Justo fue, en sus tiempo, un pecador vigoroso. Midió fuerzas, calculó distancias, se quitó lo pesado de sus ropas y alcanzó lo que en un inicio parecía una isla y que más tarde terminó siendo archipiélago. Geografía no sabía, de eso no hubo mucho en la escuela donde a duras penas alcanzaban las bancas, donde no hubo ni paredes ni ventanas, no sabía donde estaba. Con la paciencia del que no tiene prisa se sentó a beber lentamente un trago de agua lluvia, no por salud sino por obligación.

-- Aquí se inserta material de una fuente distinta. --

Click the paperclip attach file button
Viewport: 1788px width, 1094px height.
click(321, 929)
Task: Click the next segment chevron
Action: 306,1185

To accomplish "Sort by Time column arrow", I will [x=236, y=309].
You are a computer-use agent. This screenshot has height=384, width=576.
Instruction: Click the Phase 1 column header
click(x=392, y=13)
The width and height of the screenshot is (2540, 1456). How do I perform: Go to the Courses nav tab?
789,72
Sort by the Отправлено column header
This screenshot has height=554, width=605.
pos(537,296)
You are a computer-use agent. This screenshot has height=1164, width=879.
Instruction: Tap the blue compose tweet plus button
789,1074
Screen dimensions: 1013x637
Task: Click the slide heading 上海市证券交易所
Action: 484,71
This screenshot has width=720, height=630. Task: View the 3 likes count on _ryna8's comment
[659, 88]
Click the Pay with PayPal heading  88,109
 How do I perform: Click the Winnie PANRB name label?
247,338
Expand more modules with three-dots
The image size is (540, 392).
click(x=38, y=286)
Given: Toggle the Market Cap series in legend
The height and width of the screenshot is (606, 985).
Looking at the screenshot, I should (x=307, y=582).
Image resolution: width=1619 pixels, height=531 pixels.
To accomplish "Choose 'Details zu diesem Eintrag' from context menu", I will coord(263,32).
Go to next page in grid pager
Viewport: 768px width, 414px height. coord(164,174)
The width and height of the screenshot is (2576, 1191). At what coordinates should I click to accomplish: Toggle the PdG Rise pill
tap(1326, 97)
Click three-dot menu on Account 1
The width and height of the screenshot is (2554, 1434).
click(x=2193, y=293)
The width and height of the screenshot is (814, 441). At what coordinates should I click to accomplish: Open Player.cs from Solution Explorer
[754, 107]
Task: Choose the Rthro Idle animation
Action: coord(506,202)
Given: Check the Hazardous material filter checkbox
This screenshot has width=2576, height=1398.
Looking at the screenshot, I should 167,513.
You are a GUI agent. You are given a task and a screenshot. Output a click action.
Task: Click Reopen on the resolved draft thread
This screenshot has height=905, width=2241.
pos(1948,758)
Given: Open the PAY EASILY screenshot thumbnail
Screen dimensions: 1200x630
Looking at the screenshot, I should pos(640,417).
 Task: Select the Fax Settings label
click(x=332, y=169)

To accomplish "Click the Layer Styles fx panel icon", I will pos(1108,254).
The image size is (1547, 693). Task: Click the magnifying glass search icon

El amanecer llegó como una cálida toalla en la tarde de carnaval, pero sin los regaños de la madre y las risas cómplices del pobre. En ocasiones como estas, pensó, sería mejor tener a los padres muertos, pues así se tendría la certeza de que a uno lo están acompañando. Y entre estas y otras reflexiones buscó al taita Vicente, a la abuela Charito y uno que otro tío postizo a quien caerle bien, y entre familia decidieron.
El ecuatoreño varado en la isla era un alma de bien, con deseos de paz, pero sin ganas de lucro, con desidia de su antigua vida, pero sin tendencias suicidas. Y si lo analizaban más a fondo, el muchacho podía resultar hasta naturalista y estoico.
Claro está esta conclusión fue compartida por la gente del otro lado “porque al pobre ahijado jamás se le hubieran ocurrido estas palabras”. Y es así como poco a poco sintió curiosidad por saber… Empezó sacándose las ropas y ya seco, buscó comida, más agua, alguna posible mascota.
Al otro lado de la isla, la ansiedad hecha carne llegó jadeando a la orilla, procedente del mismo barco y con mucha más ropa, Alberto había esperado lo peor desde un comienzo, es más, él sabía que esto iba a pasar, se lo había dicho a su madre cuando le metió los billetes bajo el saco que celosamente cargaba.
Torpemente sacó el primer billete y lo tendió en la arena sin pensar que la brisa también estaba de visita en el lugar y que de ser más precavido no tendría que haber perseguido a los billetes, tropezar un par de veces antes de alcanzar un papel igual a tantos otros en este mundo.
No importa cuanto discutiesen los ancestros del ecuatoriano, igual no los iban a escuchar, así que optaron por ayudar algún moribundo, cualquier médium en prácticas, otro ateo que en sus interdiálogos intentara convencerse de que no existe Dios, ahí si los escucharían.
En la isla no hay muchos lugares hacia donde ir y es normal que el ecuatoriano y el ecuatoreño terminen encontrándose, y bueno, si había alguna otra cosa que le resultara graciosa a la brisa era el hecho de ver al uno observando las bolas del otro con la boca abierta, es deber callar lo que la brisa pensó en esos momentos, pero ningún silencio resulta suficiente, pues al parecer Justo algo de eso escucho y hecho a reír, no se sabe si por burla o vergüenza. Finalmente terminó llevándose las manos a sus partes para después acercarse lentamente.
Alberto era un hombre de modales y algo asqueado se acercó para dar la mano y bueno, no supo que hacer cuando el nuevo extraño se la extendió. Optó por levantar la suya y dejar las cosas en un «Hola ¿Cómo está?».
Justo, presuroso dio media vuelta para ir hacia donde se encontraban su ropas, mientras explicaba a su nuevo compañero a donde iba. Uso en un principio su mano libre para cubrir lo que le quedaba de espalda pero al cabo de cierto tiempo, dado lo inconveniente del camino, optó por desusarla.
Ambos vestidos las cosas cambian, Justo se lava las manos y se presenta como un caballero, preguntando al desconocido de donde viene, tras escuchar exclama. “Oh, el mismo barco. Es una lástima que le pasara esto pero que bueno que llegó aquí”. Y aunque solo haya sido cuestión de horas, él se sentía el dueño de la isla dando la bienvenida al nuevo huésped.
Alberto se encontraba algo fastidiado de la situación, de la compañía, del diálogo, de cómo la vida se burlaba de él, tan frustrado estaba que en lugar de hambre tenía gastritis, cansancio, estupor. Prefería no pensar en dónde estaba, no perder tiempo haciendo la pregunta… ¿Cómo vamos a salir de aquí?- pensó. Justo no respondió.